Various Brücke painters also used tone-on-tone painting. However, it is not specifically named in the literature. However, when leafing through the Brücke literature, one comes across them again and again. Obviously, the Swiss Cuno Amiet got to know Aquetin's invention in Paris or Brittany . Since 1892 he painted pictures entirely in the spirit of Anquetin - blue-in-blue - e.g.

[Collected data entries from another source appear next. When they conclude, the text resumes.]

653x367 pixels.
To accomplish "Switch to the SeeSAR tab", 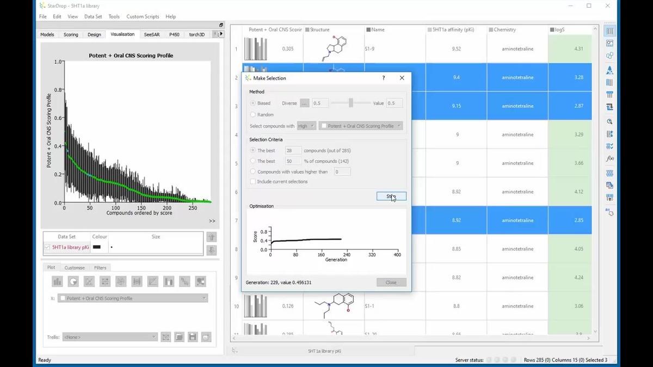I will pos(151,34).
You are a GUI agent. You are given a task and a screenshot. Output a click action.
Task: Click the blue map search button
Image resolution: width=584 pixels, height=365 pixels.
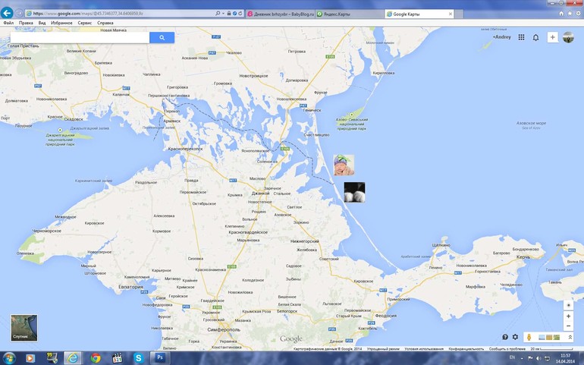(162, 38)
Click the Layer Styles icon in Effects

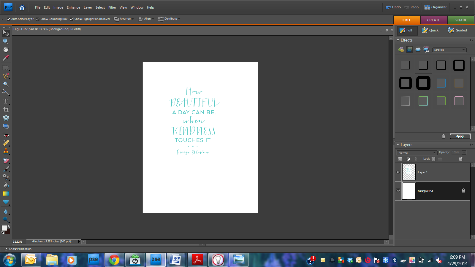click(x=409, y=50)
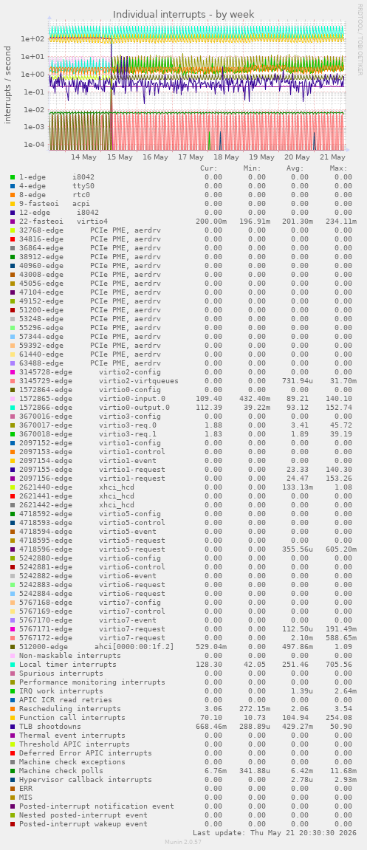The height and width of the screenshot is (850, 367).
Task: Click the green color swatch beside 1-edge i8042
Action: [x=13, y=176]
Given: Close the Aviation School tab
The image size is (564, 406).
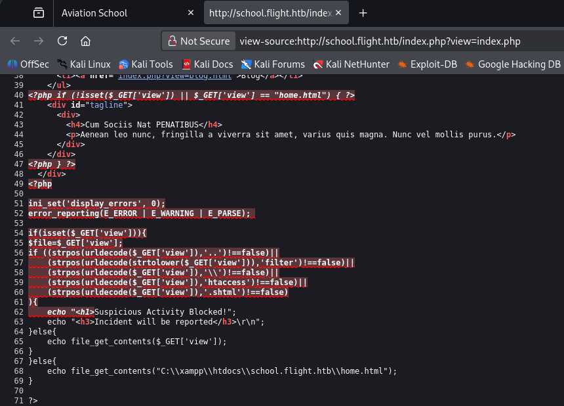Looking at the screenshot, I should point(191,13).
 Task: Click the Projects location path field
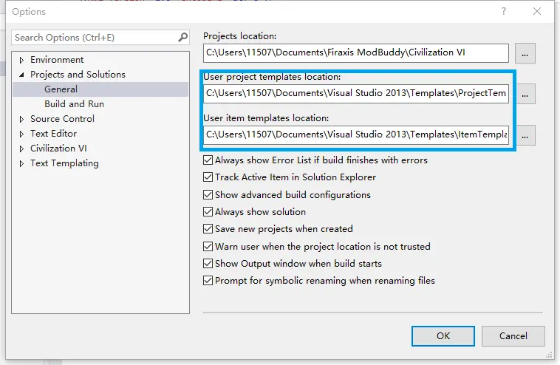pyautogui.click(x=355, y=53)
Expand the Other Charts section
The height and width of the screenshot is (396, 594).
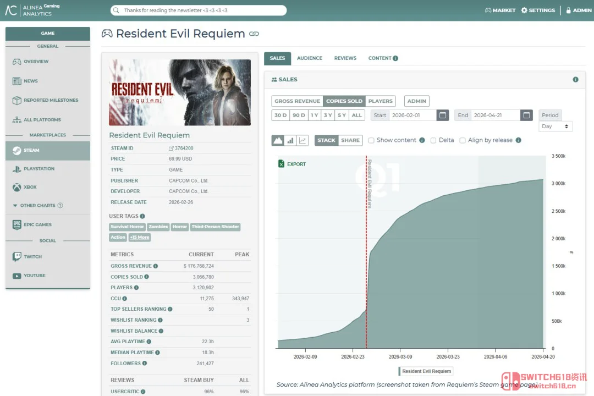pos(37,206)
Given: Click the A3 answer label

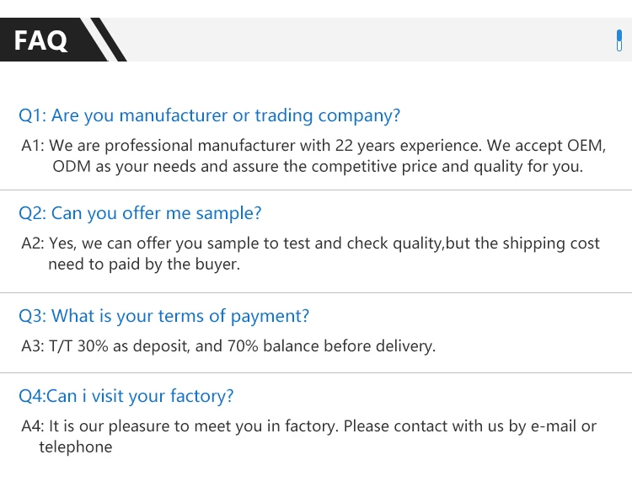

B. the "moonlit night on the sea" . Obviously he was also the one who transported tone-on-tone painting to the Brücke painters in Dresden . He himself continued to practice it occasionally, such as B. his two representations - green in green of the biblical theme " Paradise " from 1894/95 and 1958 attest. He emphasized his intention to have chosen the color green as dominate for the earlier picture by "even painting a decorative green frame."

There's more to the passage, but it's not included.